Just days before Washington's top diplomat returns to push for a resumption of direct peace talks, a growing number of Israeli ministers are openly expressing their opposition to the two-state solution.

US Secretary of State John Kerry due to hold a fresh round of talks on Thursday with Prime Minister Benjamin Netanyahu and the Israeli leader has been at pains to stress his commitment to resuming dialogue with the Palestinians.

"If Secretary Kerry, whose efforts we support, were to pitch a tent halfway between here and Ramallah - that's 15 minutes away driving time - I'm in it, I'm in the tent," Netanyahu told the Washington Post last week.

"And I'm committed to stay in the tent and negotiate for as long as it takes to work out a solution of peace and security between us and the Palestinians."

In the interview, he reiterated his support for a two-state solution which would see the establishment of a demilitarised Palestinian state in the framework of a deal that assures Israel's security.

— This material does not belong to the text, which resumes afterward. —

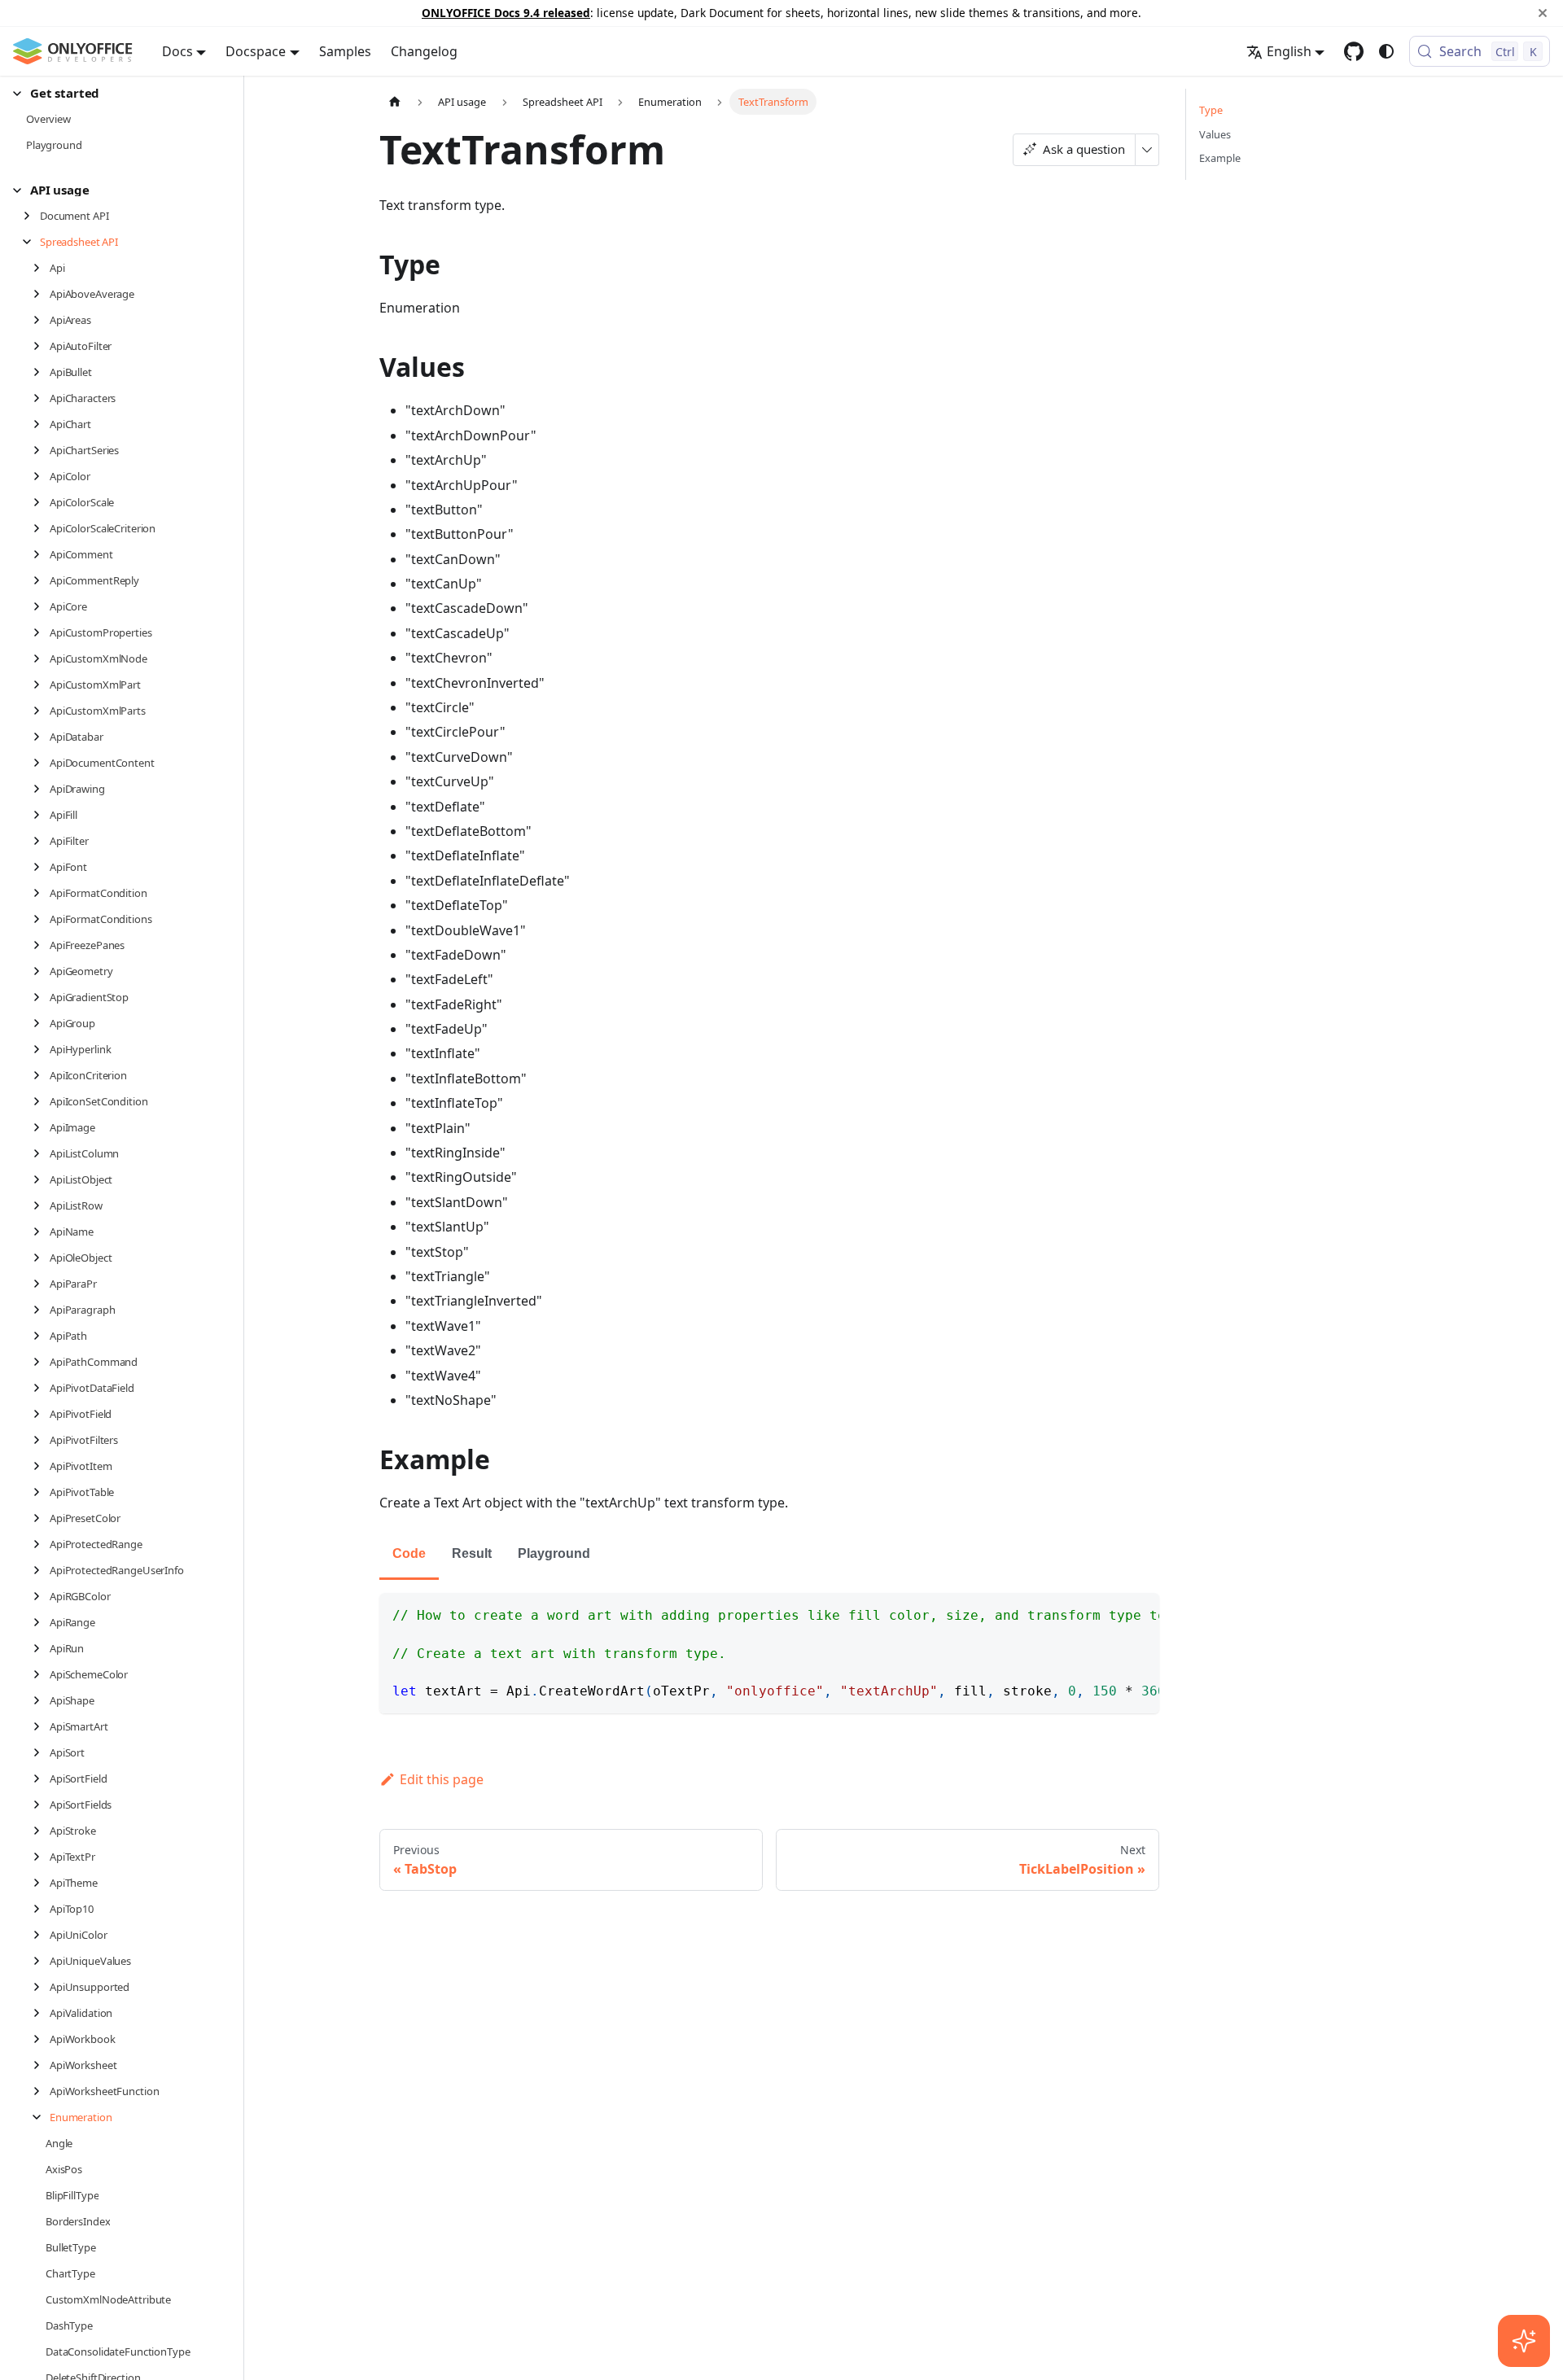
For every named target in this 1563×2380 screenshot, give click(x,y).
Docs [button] (177, 51)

But hardliners within Netanyahu's government have been increasingly quick to contradict him, rejecting the idea of a Palestinian state under any conditions.

Earlier this month, coalition partner Naftali Bennett, who heads the far-right Jewish Home party drew an analogy in which he suggested that for Israel, the Palestinian issue was akin to having "shrapnel in the buttocks."

Although it could be removed by a risky operation, the patient would be "left disabled" he said, suggesting it was something which Israel simply had to live with.

"We won't veto the negotiations, we won't bring down the government over this," Bennett told army radio on Tuesday morning, saying he didn't believe "anything much" would come out of Kerry's fifth visit to the region since February.

Even within Netanyahu's ruling rightwing Likud party, the hardline settler lobby is gaining more and more power.

Likud's Danny Danon, who serves as deputy defence minister, sparked uproar earlier this month after he came out against a Palestinian state.

Danon said the government was not serious about it and that moves to create one would be opposed by most of the coalition.

Since the elections in January, when Likud ran on a joint list with the hardline Yisrael Beitenu, winning a very narrow victory, Netanyahu has faced by a growing revolt within the party.

"Netanyahu no longer controls Likud," said political commentator Amit Segal on Israel's Channel 2 television.

--- Cacophony ---

Senior coalition partner Avigdor Lieberman, who heads Yisrael Beitenu, has also adopted a tough line vis-a-vis peace, insisting that Palestinian president Mahmud Abbas is not a partner with whom Israel can talk.

Another coalition partner is Justice Minister Tzipi Livni, who serves as Israel's chief peace negotiator, who has denounced the wave of diplomatic naysaying sparked by Danon.

"The prime minister must decide if he is going to allow 'Danonism' to control the debate or if he will let forces that understand that a diplomatic solution is in Israel's interest make a decision," she told members of her HaTnuah faction.

Finance Minister Yair Lapid, the remaining coalition partner who heads Yesh Atid, Israel's second largest party, has for the moment stuck by Netanyahu, preferring to focus on economic and social issues rather than wading into the Palestinian issue.

Faced with such a cacophony as well as heavy pressure from Washington, Netanyahu is hedging his bets.

"The real test of his strength within the government won't be when negotiations start, but if they have to make concrete decisions, for example, about a total freeze on settlement construction," political commentator Hanan Crystal told AFP.

The Maariv newspaper on Tuesday reported that Netanyahu was ready to make "goodwill gestures" to the Palestinians, and release a number of prisoners held by Israel since before the 1993 Oslo Accords.

It also said he was likely to push through a partial freeze on West Bank settlement construction, although it did quote any sources.

But army radio said it was highly unlikely that Kerry would succeed in bringing about a return to serious negotiations.

"Once again, Benjamin Netanyahu and Mahmud Abbas are risking a return to the blame game," it said, in the hope that the blame for the collapse of Kerry's efforts would fall on the other party.